▸ **STATED GOAL**
Write out each line of the material below as a JSON list of strings, one string per line, with blank lines dropped. Leave the pictures out of the list.

▸ **INFORMATION SUPPLIED**
###

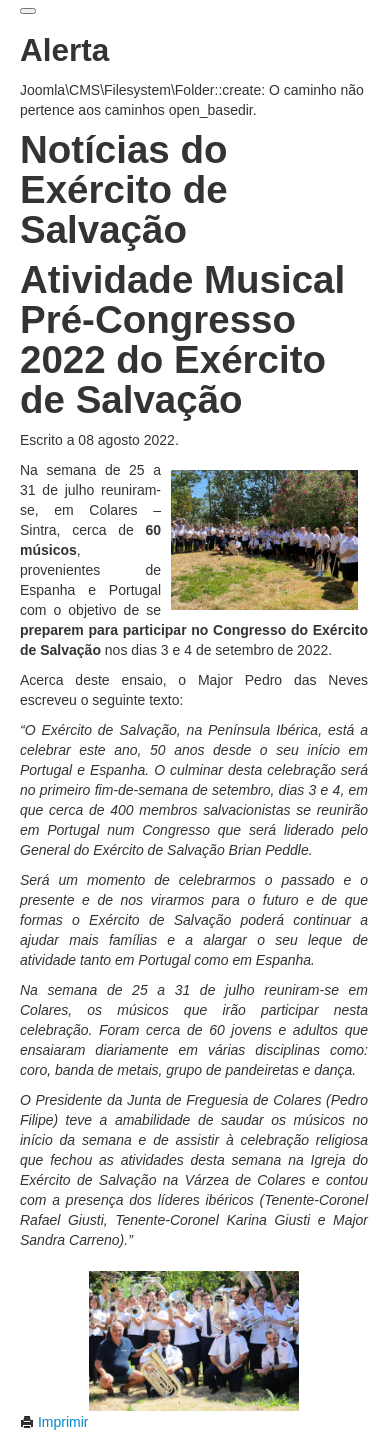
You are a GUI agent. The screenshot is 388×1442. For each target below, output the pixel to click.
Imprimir (54, 1422)
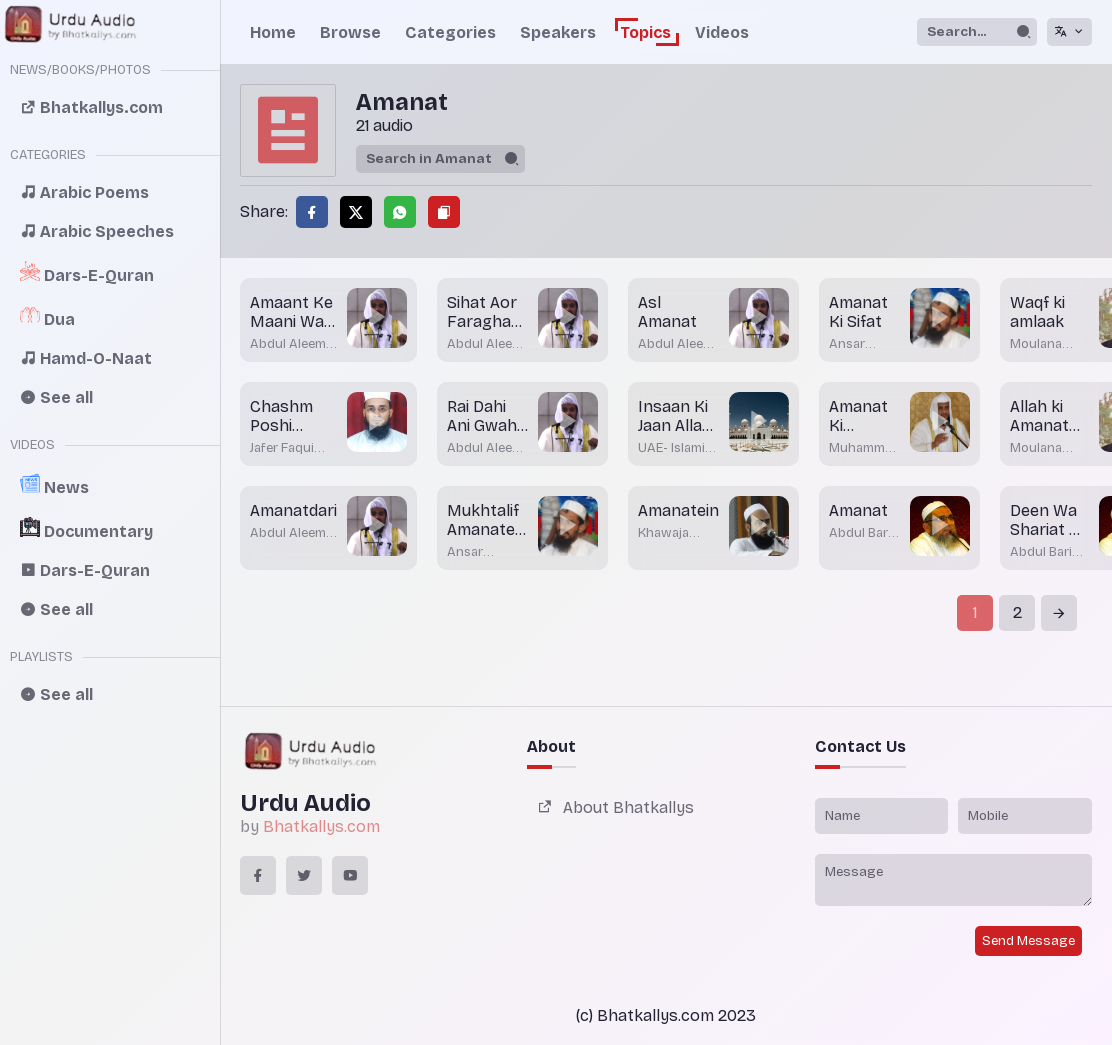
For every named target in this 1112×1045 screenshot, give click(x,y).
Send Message (1028, 941)
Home (273, 32)
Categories (450, 32)
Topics (645, 32)
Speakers (558, 32)
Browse (350, 32)
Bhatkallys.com (321, 826)
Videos (722, 32)
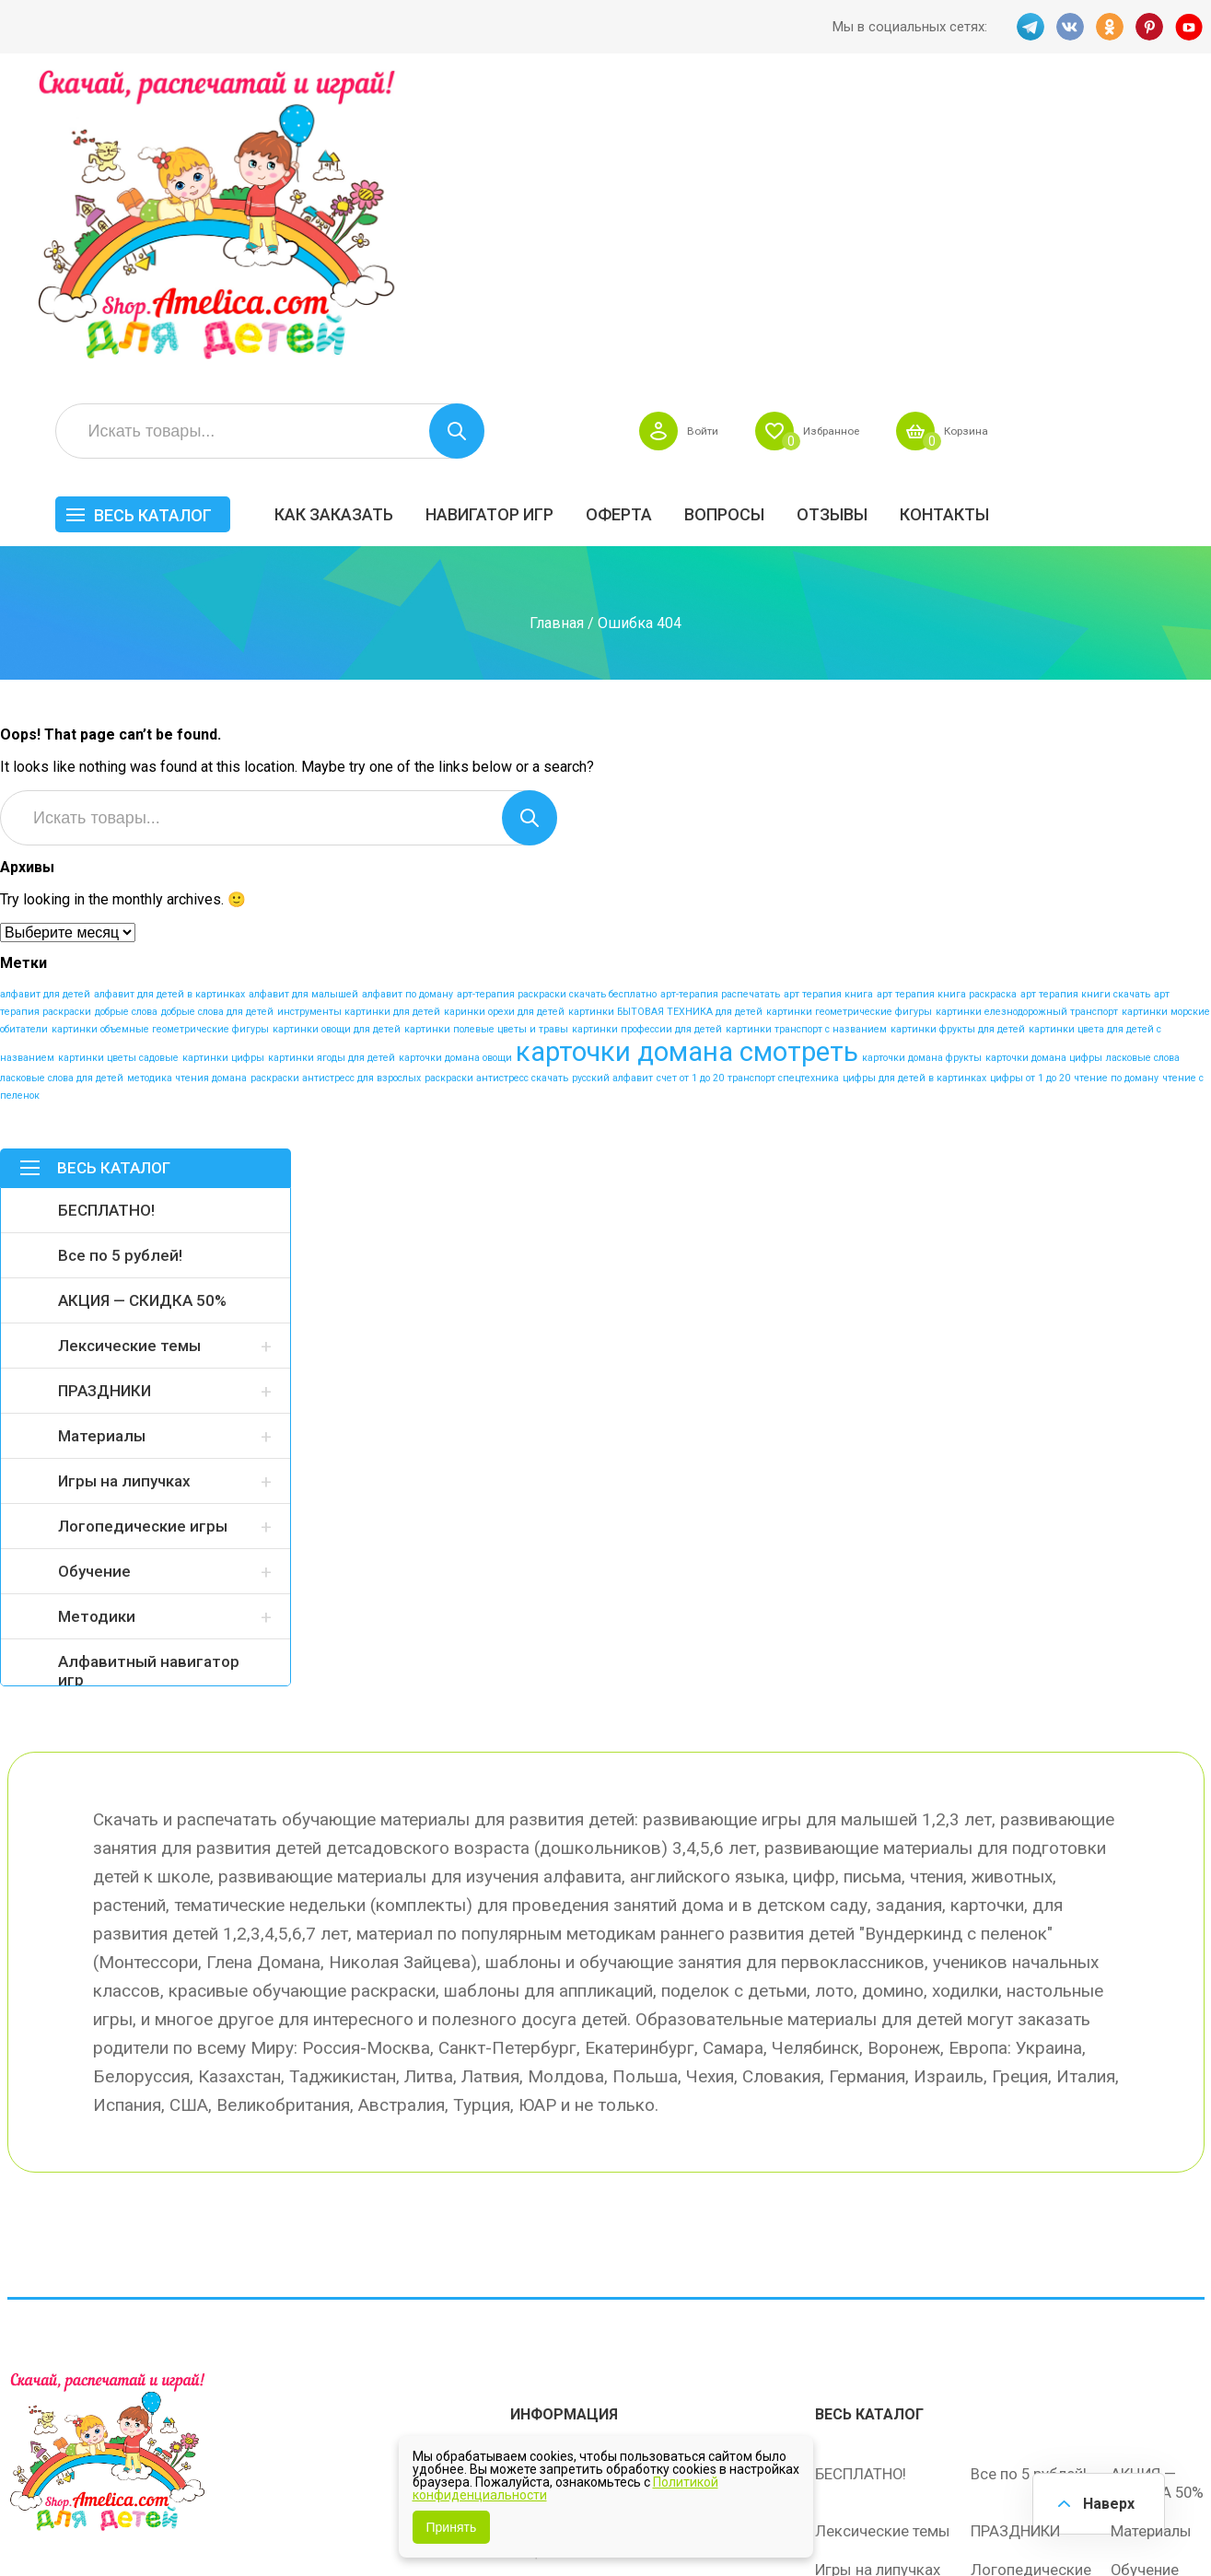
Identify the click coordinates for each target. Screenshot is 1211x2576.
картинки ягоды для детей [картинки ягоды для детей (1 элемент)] (331, 757)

###

▸ **OUTPUT FOR THIS EXERCISE**
[
  "You are a GUI agent. The screenshot is 388×1442. For each target below, output the pixel to click.",
  "Imprimir (54, 1422)",
  "For every named target in this 1112×1045 screenshot, give click(x,y).",
  "Send Message (1028, 941)",
  "Home (273, 32)",
  "Categories (450, 32)",
  "Topics (645, 32)",
  "Speakers (558, 32)",
  "Browse (350, 32)",
  "Bhatkallys.com (321, 826)",
  "Videos (722, 32)",
  "Identify the click coordinates for each target. Screenshot is 1211x2576.",
  "картинки ягоды для детей [картинки ягоды для детей (1 элемент)] (331, 757)"
]